*Task statement*: Beginning with the line that contains "The width and", transcribe the rest of the listing below exactly, including its last line, and exclude any pictures.
----
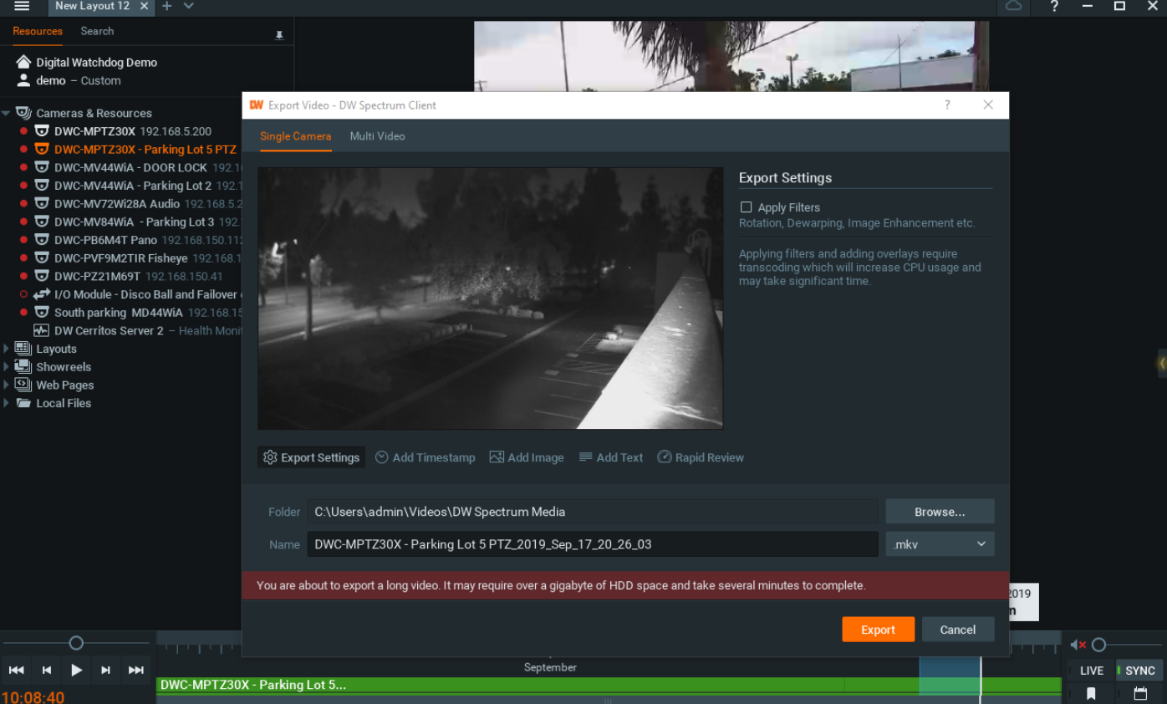
Task: Click the export file Name input field
Action: click(x=592, y=544)
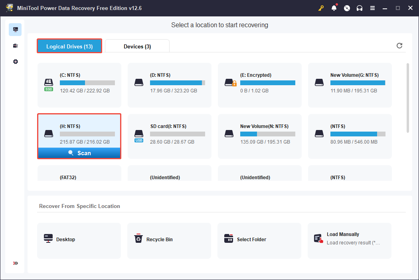Click Load Manually recovery result
This screenshot has width=419, height=280.
[349, 240]
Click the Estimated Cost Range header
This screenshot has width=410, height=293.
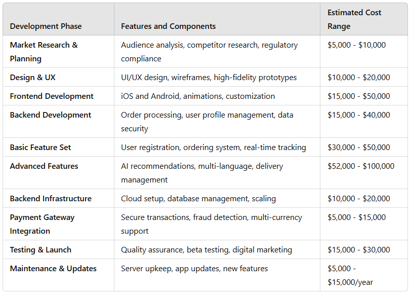pyautogui.click(x=354, y=19)
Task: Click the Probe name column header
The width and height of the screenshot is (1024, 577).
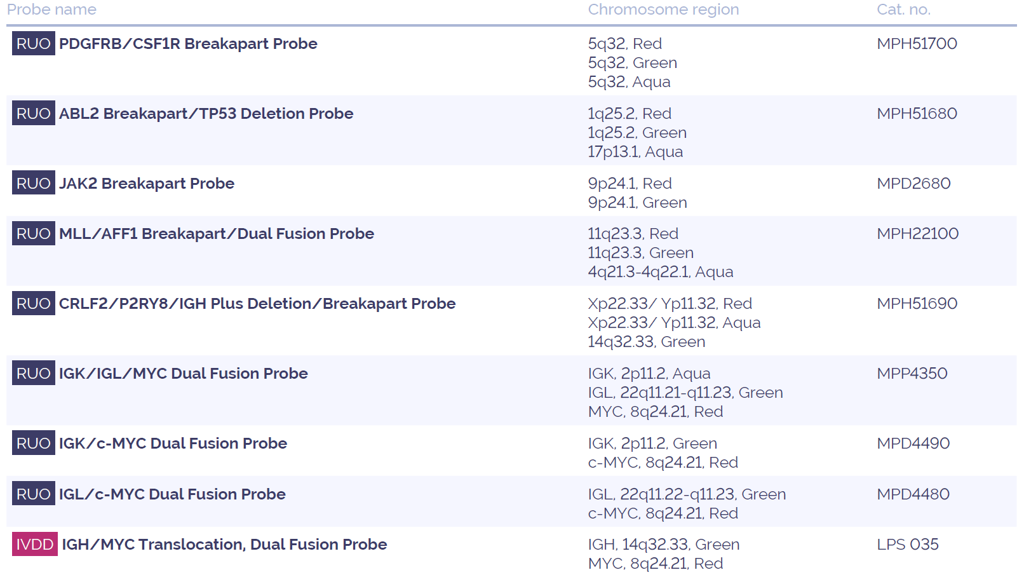Action: 51,10
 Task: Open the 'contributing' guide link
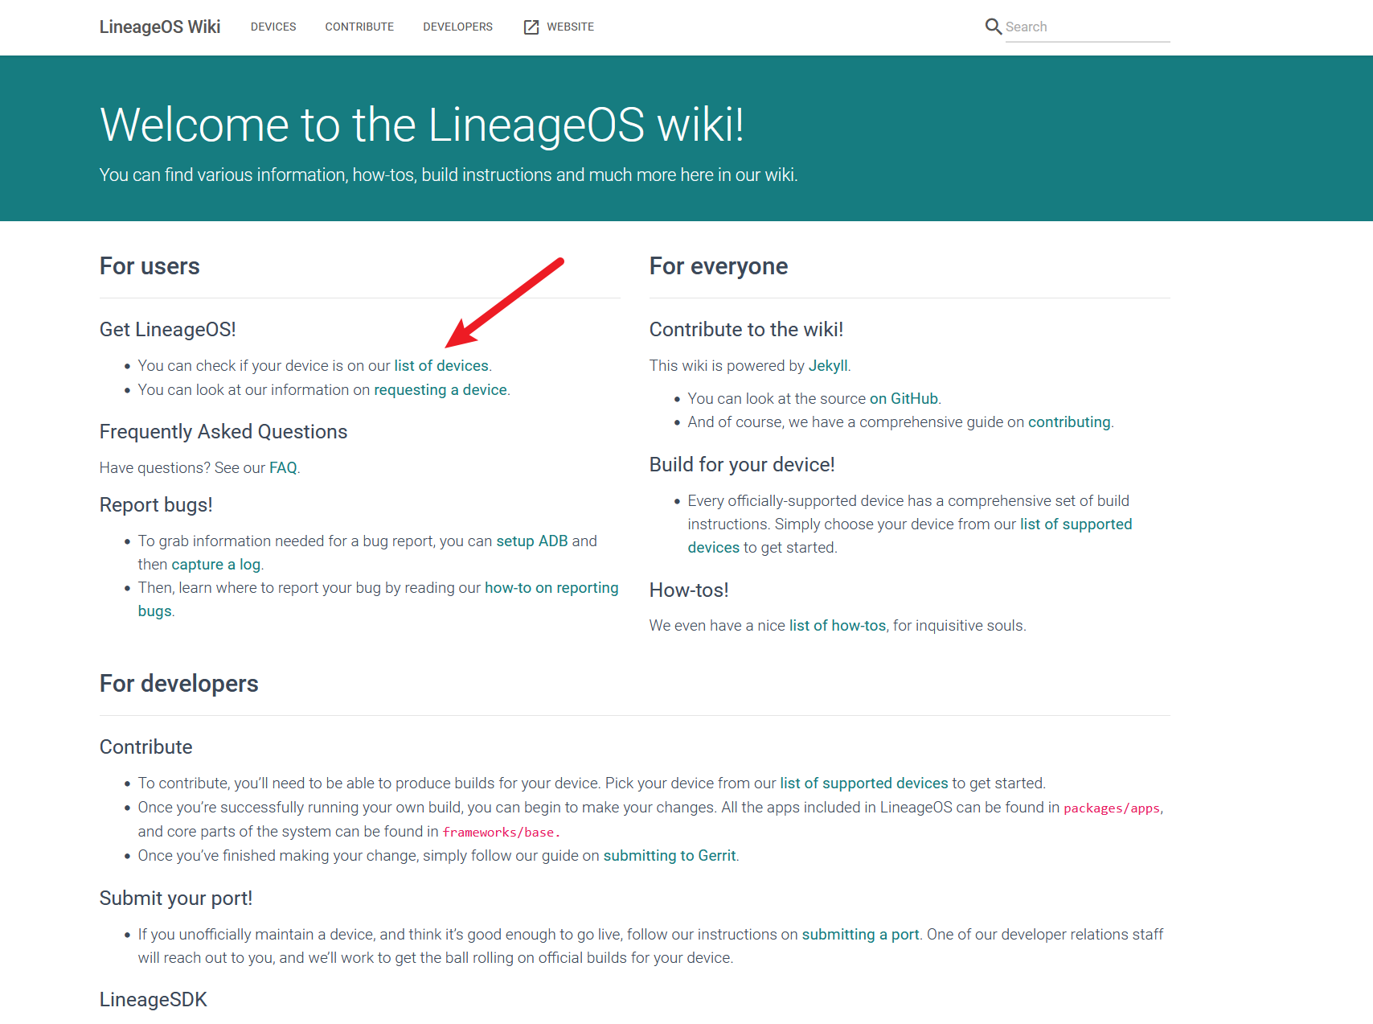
----
*Answer space*:
The width and height of the screenshot is (1024, 577).
Action: 51,10
 Task: Open the 'contributing' guide link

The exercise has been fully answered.